Zwar ist ein niedriger Ölpreis auch aus Herrmanns Sicht zunächst mal gut für den Konsum, doch lässt er auch die Deflationsrisiken steigen: "Das ist eine Situation, in der ich als Arbeitnehmer keine Nominallohnerhöhung fordere und als Arbeitgeber keine gewähre. Das Problem ist, dass wir anfangen, unsere Erwartungen und Prognosen an dieser niedrigen Inflation auszurichten. Und das kann zu einer sich selbst erfüllenden Prophezeiung werden."
Klaus Kaldemorgen, der Chief Strategist Equities bei Deutsche Asset & Wealth Management, sieht das deutlich entspannter.
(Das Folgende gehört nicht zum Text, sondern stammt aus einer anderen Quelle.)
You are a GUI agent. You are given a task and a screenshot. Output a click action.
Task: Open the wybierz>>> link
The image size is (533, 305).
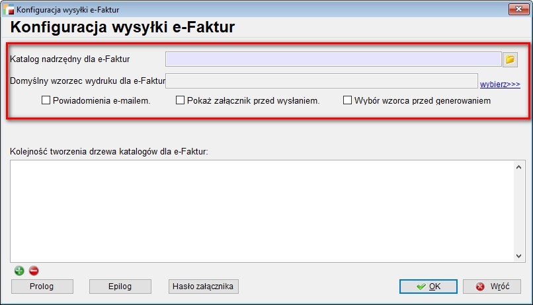pyautogui.click(x=500, y=84)

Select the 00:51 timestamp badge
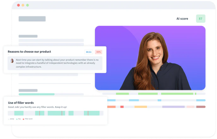pyautogui.click(x=89, y=52)
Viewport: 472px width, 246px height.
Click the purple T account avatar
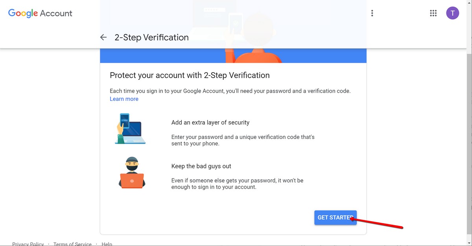[452, 13]
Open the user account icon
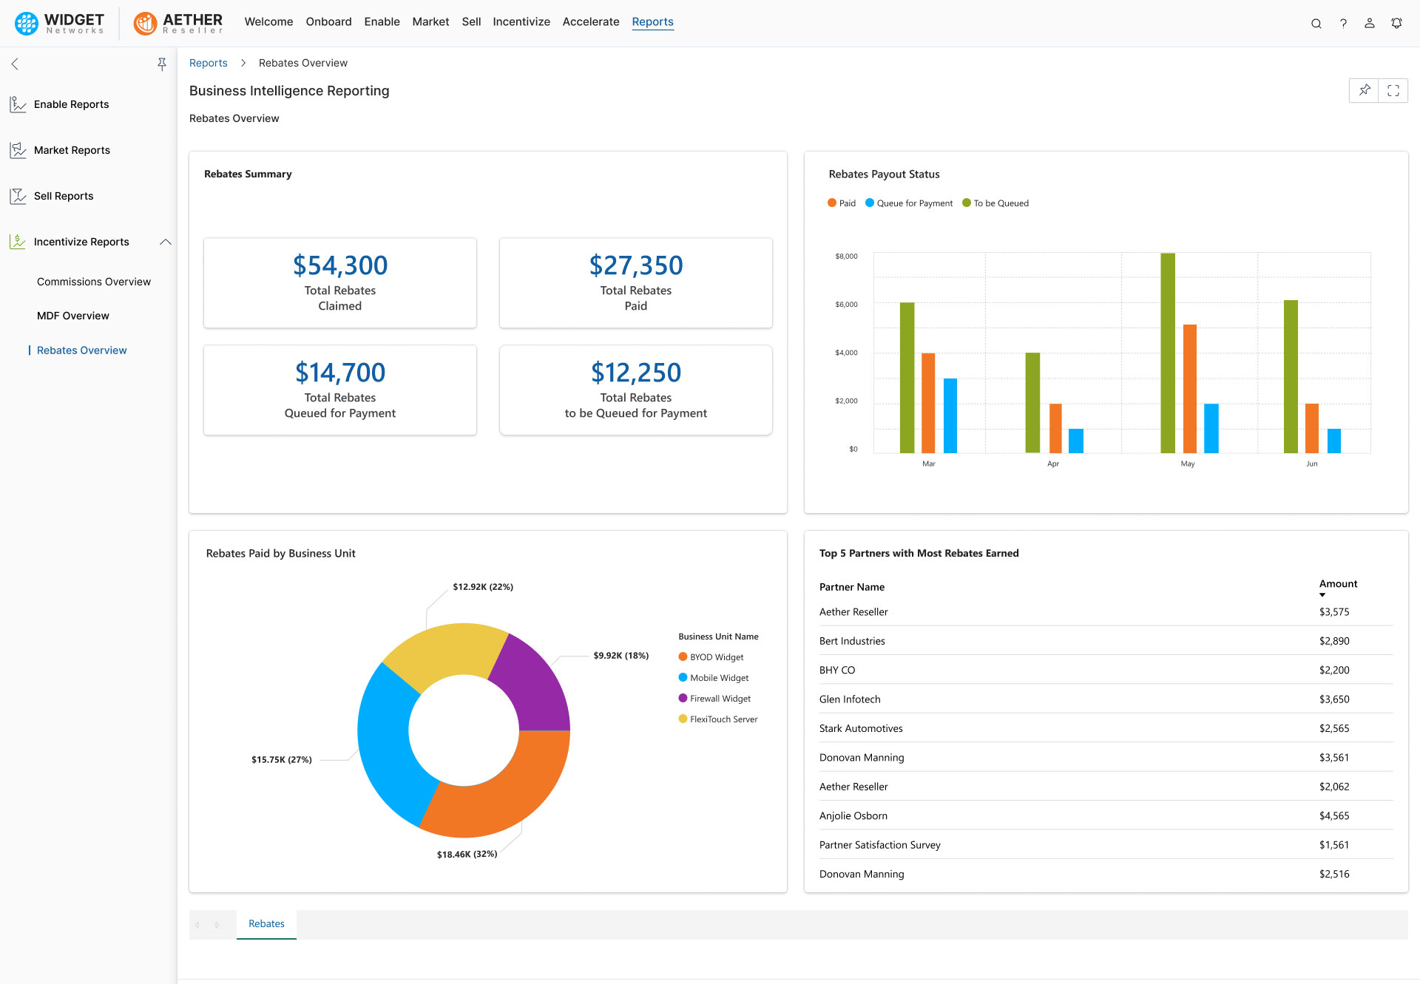1420x984 pixels. (1369, 23)
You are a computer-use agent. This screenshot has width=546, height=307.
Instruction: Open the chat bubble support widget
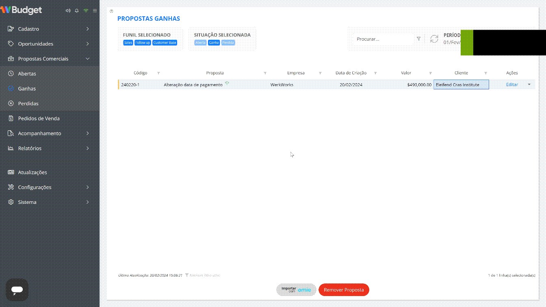[17, 290]
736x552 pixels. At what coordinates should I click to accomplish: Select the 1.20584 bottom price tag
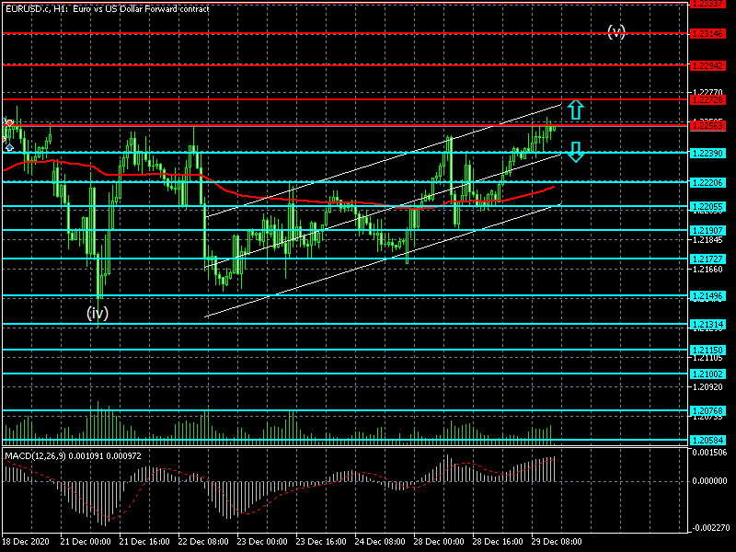[707, 442]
Er sagt: "Man kann froh sein, dass wir Geldwertstabilität haben. Möchte EZB-Präsident Mario Draghi den Ölpreis mit einer quantitativen Politik nach oben bringen? Das leuchtet mir nicht ein."
Trotzdem glauben die Commerzbank-Volkswirte Michael Schubert und Ralph Solveen, dass der fallende Ölpreis die EZB auf Lockerungskurs bringen wird. "Eine sich für die kommenden Monate abzeichnende negative Teuerungsrate und eine niedrigere Kernteuerungsrate dürften die langfristigen Inflationserwartungen weiter fallen lassen", meinen sie. Die geldpolitischen "Tauben" im EZB werde das Argumente für weitere expansive Maßnahmen liefern.
Zwar habe die EZB früher nicht so sehr auf Ölpreisschwankungen geachtet, doch seien da die Inflationserwartungen verankert gewesen. Dieser Befund treffe heute nicht mehr zu.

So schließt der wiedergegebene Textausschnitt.